Sudan as a vital supply route for Ethiopian rebel movements
Anyone who visited Tigrayan or Eritrean rebels during their long wars against the Ethiopian government in the 1970’s or 1980’s will recall seeing supplies brought in by trucks through Sudan.
This was done covertly, but Sudanese officials knew very well what was taking place.
I saw the Eritrean base at the ancient Sudanese port of Suakin, which was large and well supplied.
When the 1984 – 1985 famine hit Ethiopia these supply routes were vital for the Eritrean and Tigrayan rebel movements.
Grain came in by the truckload and was then distributed to villages under rebel control.
It was the closure of the road through Eritrean territory during the famine because of a fierce dispute between the EPLF and the Tigray People’s Liberation Movement (TPLF) that forced the Tigrayans to march 100,000 peasants into Sudan, to keep them alive.
Many died along the way.
It is one of many bitter disputes that festered between the Tigrayan and Eritrean leadership – contributing to the current war.
Many Tigrayan families had to live in camps in Sudan for years – some only returning home when the TPLF finally took Addis Ababa in 1991 when they overthrew the then government of Mengistu Haile Mariam.
Will Sudan play the same role in the current conflict?
It is difficult to predict what stand Khartoum or Juba will take in the war in Tigray.
There is intense pressure on Sudan from a variety of states across the region.
The governments of Ethiopia and Eritrea are acutely aware of the importance of this route as the war progresses.
While the Tigrayans may be able to capture sufficient military hardware they are still dependent on outside supplies for ammunition, fuel and food.
This explains, at least in part, why the Eritreans and Ethiopians fought so hard to take the town of Humera at the start of this conflict – it is right on the Eritrea-Tigray-Sudanese border.
It also explains why Eritrea’s President Isaias sent a delegation to Khartoum on 11 November.
Eritrea’s Foreign Minister, Osman Saleh and Presidential Adviser Yemane Gebreab met President of Sudan’s Sovereign Council, Gen.
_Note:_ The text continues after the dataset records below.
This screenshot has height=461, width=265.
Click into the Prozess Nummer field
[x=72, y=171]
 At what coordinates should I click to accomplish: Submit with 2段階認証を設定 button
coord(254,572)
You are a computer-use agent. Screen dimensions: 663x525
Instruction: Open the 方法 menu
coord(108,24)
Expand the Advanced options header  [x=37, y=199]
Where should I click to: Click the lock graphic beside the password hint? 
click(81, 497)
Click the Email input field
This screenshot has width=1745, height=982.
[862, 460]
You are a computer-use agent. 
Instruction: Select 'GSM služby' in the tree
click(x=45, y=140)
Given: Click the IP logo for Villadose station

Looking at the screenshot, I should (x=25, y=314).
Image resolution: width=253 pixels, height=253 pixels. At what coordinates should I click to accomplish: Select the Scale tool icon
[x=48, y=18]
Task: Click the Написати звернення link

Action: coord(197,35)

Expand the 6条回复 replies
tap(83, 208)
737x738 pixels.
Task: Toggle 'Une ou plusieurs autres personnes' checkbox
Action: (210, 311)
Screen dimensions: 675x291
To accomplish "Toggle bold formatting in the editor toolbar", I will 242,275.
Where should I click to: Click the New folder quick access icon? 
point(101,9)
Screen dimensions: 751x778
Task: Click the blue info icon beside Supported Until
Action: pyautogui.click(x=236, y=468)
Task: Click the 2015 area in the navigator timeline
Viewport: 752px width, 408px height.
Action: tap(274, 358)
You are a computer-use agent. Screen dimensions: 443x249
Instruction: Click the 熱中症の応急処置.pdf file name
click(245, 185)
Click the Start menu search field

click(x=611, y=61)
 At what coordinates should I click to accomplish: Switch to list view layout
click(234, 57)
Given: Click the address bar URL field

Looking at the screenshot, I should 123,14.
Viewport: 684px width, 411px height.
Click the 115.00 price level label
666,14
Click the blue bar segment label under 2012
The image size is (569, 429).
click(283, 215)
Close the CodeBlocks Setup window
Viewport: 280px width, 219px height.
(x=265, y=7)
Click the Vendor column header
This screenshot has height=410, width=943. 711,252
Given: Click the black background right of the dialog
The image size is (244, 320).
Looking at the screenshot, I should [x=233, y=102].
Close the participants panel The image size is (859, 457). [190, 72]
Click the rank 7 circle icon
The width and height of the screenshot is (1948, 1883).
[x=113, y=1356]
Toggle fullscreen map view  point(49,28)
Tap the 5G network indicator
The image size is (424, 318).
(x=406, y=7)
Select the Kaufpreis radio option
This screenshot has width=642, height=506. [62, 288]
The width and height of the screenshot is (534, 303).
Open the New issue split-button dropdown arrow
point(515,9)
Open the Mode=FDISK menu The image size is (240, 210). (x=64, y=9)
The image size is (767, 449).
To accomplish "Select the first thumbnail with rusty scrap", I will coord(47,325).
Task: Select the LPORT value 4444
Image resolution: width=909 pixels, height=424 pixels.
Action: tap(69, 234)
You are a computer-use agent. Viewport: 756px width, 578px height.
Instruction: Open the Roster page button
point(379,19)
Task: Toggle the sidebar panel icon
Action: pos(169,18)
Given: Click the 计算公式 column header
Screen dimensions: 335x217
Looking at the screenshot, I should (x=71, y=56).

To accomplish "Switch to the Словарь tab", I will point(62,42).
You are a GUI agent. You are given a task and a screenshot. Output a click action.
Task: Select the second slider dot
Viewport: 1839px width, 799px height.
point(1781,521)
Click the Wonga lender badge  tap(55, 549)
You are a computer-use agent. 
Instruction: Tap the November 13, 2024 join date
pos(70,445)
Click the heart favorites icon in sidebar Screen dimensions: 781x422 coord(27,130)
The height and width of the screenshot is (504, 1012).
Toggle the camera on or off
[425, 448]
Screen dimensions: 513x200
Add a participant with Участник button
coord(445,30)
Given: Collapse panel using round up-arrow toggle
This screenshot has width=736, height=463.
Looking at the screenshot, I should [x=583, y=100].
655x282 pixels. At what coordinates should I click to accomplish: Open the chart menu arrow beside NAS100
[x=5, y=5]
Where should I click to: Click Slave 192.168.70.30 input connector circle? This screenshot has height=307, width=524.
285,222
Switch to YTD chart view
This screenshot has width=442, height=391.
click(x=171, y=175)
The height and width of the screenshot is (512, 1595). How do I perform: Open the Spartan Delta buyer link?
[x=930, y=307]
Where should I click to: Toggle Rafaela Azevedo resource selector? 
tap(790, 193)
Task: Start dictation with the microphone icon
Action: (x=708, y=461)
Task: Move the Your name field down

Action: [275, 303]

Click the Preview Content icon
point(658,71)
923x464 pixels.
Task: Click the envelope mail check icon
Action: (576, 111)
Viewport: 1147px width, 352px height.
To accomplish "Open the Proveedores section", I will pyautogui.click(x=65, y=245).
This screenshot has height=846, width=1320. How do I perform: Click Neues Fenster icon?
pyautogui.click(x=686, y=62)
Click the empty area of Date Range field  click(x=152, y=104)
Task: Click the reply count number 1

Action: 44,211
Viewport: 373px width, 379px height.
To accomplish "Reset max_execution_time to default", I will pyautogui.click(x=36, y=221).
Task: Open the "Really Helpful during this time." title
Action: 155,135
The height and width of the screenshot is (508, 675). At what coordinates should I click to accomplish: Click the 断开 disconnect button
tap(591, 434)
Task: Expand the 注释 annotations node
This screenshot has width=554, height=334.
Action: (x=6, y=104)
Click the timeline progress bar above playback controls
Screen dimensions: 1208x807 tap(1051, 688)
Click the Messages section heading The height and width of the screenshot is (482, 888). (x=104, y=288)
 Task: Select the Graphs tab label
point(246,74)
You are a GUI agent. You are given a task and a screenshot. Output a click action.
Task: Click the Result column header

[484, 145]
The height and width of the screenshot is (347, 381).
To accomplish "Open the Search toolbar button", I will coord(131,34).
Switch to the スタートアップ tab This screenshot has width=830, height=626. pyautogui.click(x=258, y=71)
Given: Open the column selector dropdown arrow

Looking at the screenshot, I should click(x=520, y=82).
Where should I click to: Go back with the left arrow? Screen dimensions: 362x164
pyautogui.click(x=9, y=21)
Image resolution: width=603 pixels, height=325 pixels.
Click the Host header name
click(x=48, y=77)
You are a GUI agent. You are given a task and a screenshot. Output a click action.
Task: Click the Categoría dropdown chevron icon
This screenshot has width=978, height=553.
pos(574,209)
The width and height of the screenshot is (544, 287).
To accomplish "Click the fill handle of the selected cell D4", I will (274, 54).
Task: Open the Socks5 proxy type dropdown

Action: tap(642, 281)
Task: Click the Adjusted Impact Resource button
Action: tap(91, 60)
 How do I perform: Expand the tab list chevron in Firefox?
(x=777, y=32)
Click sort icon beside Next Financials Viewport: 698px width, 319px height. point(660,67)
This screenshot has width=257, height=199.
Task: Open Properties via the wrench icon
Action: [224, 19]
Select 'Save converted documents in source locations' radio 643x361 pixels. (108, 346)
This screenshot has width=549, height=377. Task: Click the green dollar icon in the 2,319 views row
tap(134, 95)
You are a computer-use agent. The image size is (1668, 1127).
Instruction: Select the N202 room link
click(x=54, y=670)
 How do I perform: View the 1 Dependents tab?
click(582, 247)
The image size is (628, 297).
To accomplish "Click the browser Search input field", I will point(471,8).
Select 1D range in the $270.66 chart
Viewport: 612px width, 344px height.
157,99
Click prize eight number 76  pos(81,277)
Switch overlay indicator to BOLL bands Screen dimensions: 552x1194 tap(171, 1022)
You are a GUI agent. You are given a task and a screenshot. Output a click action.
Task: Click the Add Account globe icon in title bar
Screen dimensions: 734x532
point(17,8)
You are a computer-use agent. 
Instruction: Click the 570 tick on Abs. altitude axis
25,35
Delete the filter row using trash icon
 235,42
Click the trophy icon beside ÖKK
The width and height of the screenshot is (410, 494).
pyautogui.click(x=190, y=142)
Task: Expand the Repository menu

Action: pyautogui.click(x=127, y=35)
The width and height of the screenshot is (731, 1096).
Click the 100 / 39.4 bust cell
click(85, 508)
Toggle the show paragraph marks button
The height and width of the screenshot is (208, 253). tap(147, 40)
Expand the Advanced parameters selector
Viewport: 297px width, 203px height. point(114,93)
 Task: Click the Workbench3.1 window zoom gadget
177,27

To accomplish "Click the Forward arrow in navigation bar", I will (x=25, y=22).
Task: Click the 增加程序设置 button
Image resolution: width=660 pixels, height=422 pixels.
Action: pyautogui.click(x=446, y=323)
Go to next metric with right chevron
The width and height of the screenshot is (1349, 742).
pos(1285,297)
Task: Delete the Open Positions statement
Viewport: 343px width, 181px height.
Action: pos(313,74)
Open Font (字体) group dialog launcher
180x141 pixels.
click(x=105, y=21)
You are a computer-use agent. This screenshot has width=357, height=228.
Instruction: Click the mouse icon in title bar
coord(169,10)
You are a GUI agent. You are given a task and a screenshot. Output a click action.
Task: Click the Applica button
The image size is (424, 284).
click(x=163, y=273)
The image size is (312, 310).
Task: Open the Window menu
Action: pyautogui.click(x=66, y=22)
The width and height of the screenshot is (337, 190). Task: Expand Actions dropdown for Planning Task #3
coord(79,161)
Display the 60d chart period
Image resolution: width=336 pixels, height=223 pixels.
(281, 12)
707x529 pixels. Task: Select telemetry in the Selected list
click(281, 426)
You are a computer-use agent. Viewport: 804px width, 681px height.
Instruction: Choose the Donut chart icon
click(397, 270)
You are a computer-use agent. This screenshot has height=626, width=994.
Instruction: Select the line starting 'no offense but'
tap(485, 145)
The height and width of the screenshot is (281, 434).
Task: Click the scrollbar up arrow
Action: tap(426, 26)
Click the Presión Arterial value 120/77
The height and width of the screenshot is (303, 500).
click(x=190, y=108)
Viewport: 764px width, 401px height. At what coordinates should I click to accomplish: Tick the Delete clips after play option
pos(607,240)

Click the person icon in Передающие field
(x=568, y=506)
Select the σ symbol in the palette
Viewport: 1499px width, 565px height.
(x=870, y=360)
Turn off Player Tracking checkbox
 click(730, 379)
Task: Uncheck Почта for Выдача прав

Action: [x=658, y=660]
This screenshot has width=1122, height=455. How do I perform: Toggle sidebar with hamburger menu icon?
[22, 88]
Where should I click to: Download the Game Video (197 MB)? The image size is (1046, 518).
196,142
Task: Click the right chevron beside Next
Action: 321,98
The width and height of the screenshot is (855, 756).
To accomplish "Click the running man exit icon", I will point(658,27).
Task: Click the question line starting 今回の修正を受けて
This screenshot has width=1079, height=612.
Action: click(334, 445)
Abdulfattah al-Burhan, as well as Prime Minister Abdullah Hamdok.
As ever, little about what was discussed has been revealed, but the visit – the latest of many – was no accident.
It is likely that Eritrea was attempting to head off access to supplies for the Tigrayans through Sudan.
If Sudan really sealed its border with Tigray it is hard to see how the Tigrayans would sustain their position and feed their population, which is why there is such competition for the support of Khartoum.